Читать книгу The Painted Veil - Уильям Сомерсет Моэм - Страница 16
XIII
ОглавлениеThe fact was, of course, that he had no charm. That was why he was not popular, and she had not been long in Tching-Yen before she discovered that he was not. She remained very vague about his work. It was enough for her to realise, and she did this quite distinctly, that to be the government bacteriologist was no great fry. He seemed to have no desire to discuss that part of his life with her. Because she was willing to be interested in anything at first she had asked him about it. He put her off with a jest.
"It's very dull and technical," he said on another occasion. "And it's grossly underpaid."
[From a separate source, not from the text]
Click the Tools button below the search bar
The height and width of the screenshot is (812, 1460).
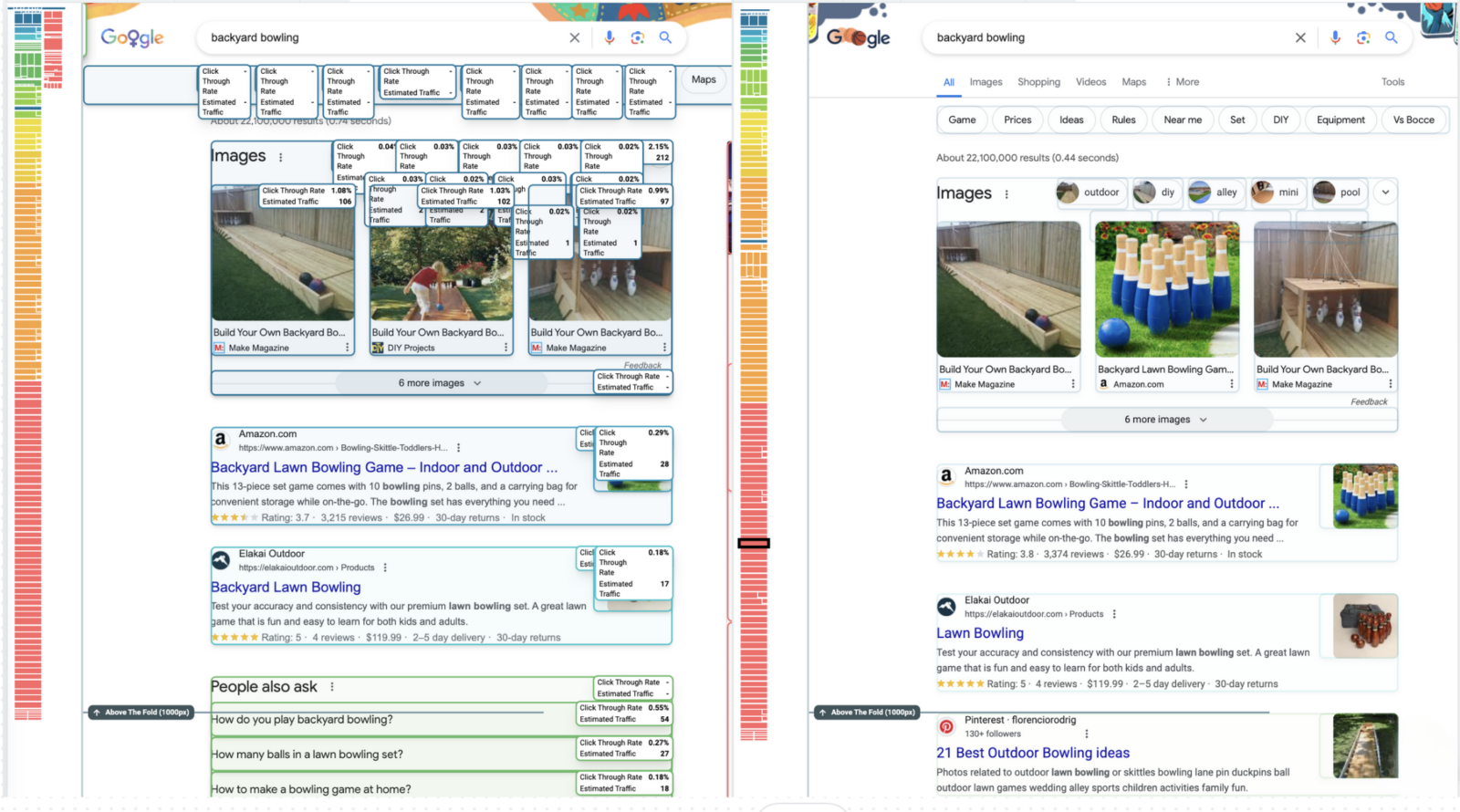(x=1392, y=82)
He was very reserved. All she knew about his antecedents, his birth, his education, and his life before he met her, she had elicited by direct questioning. It was odd, the only thing that seemed to annoy him was a question; and when, in her natural curiosity, she fired a string of them at him, his answers became at every one more abrupt. She had the wit to see that he did not care to reply because he had anything to hide from her, but merely from a natural secretiveness. It bored him to talk about himself. It made him shy and uncomfortable. He did not know how to be open. He was fond of reading, but he read books which seemed to Kitty very dull. If he was not busy with some scientific treatise he would read books about China or historical works. He never relaxed. She did not think he could. He was fond of games: he played tennis and bridge.
She wondered why he had ever fallen in love with her. She could not imagine any one less suited than herself to this restrained, cold and self-possessed man. And yet it was quite certain that he loved her madly. He would do anything in the world to please her. He was like wax in her hands. When she thought of one side he showed her, a side which only she had seen, she a little despised him. She wondered whether his sarcastic manner, with its contemptuous tolerance for so many persons and things she admired, was merely a façade to conceal a profound weakness. She supposed he was clever, every one seemed to think he was, but except very occasionally when he was with two or three people he liked and was in the mood, she had never found him entertaining. He did not precisely bore her, he left her indifferent.